▶ _GIVEN RECORDS_
☆ ☆ ☆ ☆ ☆

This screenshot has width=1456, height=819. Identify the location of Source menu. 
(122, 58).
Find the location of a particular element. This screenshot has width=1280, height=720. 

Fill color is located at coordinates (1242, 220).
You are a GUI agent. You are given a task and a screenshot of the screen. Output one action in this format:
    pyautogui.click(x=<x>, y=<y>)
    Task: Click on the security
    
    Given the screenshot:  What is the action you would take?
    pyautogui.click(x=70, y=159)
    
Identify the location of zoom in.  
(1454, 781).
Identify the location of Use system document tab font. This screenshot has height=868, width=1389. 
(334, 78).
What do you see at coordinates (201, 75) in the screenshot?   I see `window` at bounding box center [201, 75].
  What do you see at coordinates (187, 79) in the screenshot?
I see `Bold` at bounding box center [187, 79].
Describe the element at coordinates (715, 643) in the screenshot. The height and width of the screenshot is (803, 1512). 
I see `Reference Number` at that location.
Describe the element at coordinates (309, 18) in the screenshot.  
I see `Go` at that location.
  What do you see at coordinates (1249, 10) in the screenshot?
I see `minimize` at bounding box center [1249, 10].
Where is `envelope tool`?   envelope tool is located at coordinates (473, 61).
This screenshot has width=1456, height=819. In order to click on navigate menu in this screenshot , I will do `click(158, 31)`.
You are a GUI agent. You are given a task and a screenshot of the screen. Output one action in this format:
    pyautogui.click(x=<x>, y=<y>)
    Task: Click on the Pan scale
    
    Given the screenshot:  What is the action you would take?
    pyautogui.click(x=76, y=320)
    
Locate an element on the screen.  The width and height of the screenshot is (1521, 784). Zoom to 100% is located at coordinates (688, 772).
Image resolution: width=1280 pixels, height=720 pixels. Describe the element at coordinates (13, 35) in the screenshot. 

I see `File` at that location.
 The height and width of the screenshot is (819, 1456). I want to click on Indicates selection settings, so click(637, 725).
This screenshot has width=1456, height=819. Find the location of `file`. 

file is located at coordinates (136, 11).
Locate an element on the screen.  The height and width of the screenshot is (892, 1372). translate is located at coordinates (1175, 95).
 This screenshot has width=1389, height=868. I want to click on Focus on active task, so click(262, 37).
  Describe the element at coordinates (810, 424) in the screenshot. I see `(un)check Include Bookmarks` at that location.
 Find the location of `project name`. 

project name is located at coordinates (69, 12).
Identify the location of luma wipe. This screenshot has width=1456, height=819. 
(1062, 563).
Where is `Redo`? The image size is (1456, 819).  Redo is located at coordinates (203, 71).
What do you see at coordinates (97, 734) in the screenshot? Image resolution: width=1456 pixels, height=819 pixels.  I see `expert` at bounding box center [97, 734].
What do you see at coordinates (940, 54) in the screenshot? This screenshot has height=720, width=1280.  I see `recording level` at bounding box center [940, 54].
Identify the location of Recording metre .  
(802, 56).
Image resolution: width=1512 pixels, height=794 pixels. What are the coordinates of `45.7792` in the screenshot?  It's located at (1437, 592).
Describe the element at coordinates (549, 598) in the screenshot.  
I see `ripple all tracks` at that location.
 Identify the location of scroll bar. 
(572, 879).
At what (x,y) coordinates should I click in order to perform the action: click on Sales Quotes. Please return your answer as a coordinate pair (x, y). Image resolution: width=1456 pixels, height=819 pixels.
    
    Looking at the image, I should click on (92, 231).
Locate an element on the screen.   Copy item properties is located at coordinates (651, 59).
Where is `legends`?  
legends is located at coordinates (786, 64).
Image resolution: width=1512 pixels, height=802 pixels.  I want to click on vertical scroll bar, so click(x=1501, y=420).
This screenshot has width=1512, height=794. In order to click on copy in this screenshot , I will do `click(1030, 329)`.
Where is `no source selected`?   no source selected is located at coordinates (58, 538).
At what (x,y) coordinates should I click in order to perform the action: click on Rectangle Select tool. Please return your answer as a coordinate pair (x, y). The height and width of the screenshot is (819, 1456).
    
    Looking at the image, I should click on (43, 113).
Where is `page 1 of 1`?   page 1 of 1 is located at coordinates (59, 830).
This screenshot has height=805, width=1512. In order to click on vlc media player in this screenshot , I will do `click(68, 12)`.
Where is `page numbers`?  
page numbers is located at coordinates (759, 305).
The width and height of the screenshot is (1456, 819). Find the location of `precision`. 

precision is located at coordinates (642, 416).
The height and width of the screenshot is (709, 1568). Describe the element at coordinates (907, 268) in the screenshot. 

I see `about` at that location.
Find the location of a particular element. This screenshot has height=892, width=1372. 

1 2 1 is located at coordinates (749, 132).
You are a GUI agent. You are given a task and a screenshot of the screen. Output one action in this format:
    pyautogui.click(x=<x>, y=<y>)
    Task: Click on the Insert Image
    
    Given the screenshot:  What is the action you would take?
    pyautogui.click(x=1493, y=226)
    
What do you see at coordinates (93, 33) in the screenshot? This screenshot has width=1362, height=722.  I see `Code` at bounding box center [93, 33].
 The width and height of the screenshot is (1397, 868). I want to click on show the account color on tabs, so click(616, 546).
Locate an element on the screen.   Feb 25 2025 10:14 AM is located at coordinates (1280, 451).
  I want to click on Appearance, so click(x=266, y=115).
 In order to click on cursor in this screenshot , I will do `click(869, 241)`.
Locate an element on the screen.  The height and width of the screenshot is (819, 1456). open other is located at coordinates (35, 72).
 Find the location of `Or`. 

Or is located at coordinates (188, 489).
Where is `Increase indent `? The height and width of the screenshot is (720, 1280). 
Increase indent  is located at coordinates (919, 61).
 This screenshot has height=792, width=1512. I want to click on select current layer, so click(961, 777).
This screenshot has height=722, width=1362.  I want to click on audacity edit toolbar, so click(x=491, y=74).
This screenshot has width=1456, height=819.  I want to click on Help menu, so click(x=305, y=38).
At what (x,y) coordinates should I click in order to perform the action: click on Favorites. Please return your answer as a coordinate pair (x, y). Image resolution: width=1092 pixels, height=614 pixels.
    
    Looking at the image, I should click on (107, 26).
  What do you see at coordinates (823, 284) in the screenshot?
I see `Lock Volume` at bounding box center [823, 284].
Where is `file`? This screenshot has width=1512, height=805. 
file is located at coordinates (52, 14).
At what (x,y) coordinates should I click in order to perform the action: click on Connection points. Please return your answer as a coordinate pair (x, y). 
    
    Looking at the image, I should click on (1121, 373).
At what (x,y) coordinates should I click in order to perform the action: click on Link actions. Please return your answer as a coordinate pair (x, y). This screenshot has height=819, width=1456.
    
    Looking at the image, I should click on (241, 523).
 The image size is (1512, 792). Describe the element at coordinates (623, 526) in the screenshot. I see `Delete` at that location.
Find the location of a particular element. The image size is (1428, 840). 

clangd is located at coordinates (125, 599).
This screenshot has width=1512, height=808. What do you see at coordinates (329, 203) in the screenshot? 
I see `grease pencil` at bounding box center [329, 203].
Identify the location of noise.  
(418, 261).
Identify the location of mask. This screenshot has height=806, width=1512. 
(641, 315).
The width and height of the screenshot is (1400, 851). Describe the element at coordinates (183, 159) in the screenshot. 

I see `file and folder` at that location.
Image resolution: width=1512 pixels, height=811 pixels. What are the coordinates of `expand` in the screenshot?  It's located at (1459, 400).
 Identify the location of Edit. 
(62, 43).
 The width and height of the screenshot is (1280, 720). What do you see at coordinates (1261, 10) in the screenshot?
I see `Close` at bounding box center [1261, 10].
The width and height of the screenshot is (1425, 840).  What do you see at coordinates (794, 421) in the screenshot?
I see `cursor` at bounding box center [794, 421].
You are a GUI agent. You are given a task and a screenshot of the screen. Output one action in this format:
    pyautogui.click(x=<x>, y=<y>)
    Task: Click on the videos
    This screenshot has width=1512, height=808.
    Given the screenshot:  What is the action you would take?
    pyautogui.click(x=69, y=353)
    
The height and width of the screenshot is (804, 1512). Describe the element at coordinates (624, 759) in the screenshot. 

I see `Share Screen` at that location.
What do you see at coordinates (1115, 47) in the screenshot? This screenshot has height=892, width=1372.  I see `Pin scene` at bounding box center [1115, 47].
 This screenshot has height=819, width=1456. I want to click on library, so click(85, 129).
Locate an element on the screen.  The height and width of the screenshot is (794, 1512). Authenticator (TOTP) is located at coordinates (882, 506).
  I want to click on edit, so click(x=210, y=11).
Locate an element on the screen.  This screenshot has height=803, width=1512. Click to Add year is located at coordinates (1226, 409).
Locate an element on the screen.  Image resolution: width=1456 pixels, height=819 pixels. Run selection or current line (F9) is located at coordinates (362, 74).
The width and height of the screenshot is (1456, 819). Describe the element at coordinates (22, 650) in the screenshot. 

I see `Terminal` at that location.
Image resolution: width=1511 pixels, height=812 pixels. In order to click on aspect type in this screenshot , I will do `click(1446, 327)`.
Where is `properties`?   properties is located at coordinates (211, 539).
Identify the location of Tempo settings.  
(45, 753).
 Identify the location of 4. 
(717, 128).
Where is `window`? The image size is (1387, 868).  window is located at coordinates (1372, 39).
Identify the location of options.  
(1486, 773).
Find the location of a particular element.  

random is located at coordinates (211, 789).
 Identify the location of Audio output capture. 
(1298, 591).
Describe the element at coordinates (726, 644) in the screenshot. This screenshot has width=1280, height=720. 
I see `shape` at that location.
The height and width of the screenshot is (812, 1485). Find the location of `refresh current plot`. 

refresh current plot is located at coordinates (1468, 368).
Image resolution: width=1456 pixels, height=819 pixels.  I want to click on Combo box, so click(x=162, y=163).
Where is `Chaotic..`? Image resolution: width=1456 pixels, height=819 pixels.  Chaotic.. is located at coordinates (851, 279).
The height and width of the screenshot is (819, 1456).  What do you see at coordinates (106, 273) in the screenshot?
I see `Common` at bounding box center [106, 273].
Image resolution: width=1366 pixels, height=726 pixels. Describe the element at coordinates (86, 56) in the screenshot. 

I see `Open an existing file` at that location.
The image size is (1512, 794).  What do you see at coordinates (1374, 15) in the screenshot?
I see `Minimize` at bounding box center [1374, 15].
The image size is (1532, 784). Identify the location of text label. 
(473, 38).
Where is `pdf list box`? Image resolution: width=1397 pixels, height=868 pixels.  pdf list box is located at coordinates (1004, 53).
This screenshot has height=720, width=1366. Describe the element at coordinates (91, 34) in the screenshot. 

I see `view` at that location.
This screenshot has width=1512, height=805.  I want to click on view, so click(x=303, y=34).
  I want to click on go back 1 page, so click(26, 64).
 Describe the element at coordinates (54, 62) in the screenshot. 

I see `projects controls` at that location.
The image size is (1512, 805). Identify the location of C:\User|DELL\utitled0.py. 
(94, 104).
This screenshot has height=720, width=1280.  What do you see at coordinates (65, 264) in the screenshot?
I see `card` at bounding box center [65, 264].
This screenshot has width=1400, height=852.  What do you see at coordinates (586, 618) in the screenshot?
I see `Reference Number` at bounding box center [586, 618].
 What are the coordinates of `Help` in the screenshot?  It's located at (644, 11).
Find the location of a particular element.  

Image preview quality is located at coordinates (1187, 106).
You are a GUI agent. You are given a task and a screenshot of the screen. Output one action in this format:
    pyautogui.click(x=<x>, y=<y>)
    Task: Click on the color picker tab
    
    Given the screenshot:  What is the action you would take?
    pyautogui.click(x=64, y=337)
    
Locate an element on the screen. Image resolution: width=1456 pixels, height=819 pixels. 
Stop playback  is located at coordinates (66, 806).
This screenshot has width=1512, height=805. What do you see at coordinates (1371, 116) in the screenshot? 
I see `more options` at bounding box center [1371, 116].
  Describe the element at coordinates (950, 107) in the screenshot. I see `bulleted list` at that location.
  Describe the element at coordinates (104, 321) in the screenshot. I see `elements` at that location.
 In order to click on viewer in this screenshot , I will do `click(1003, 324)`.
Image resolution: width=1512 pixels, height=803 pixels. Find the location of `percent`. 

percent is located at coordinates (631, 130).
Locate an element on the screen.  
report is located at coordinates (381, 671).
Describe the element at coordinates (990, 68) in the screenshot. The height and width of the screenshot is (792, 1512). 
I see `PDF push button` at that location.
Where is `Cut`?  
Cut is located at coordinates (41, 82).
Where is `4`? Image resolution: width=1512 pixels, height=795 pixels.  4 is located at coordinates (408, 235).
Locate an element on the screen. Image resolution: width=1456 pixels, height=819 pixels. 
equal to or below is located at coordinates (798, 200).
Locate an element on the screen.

☆ ☆ ☆ ☆ ☆

▶ _GOAL_
Which lines of the records above contain the string "menu"? Return every one of them, with case counting in the match.

▶ _ANSWER TO THIS TASK_
This screenshot has width=1456, height=819. Identify the location of Source menu. 
This screenshot has width=1456, height=819. In order to click on navigate menu in this screenshot , I will do `click(158, 31)`.
This screenshot has width=1456, height=819.  I want to click on Help menu, so click(x=305, y=38).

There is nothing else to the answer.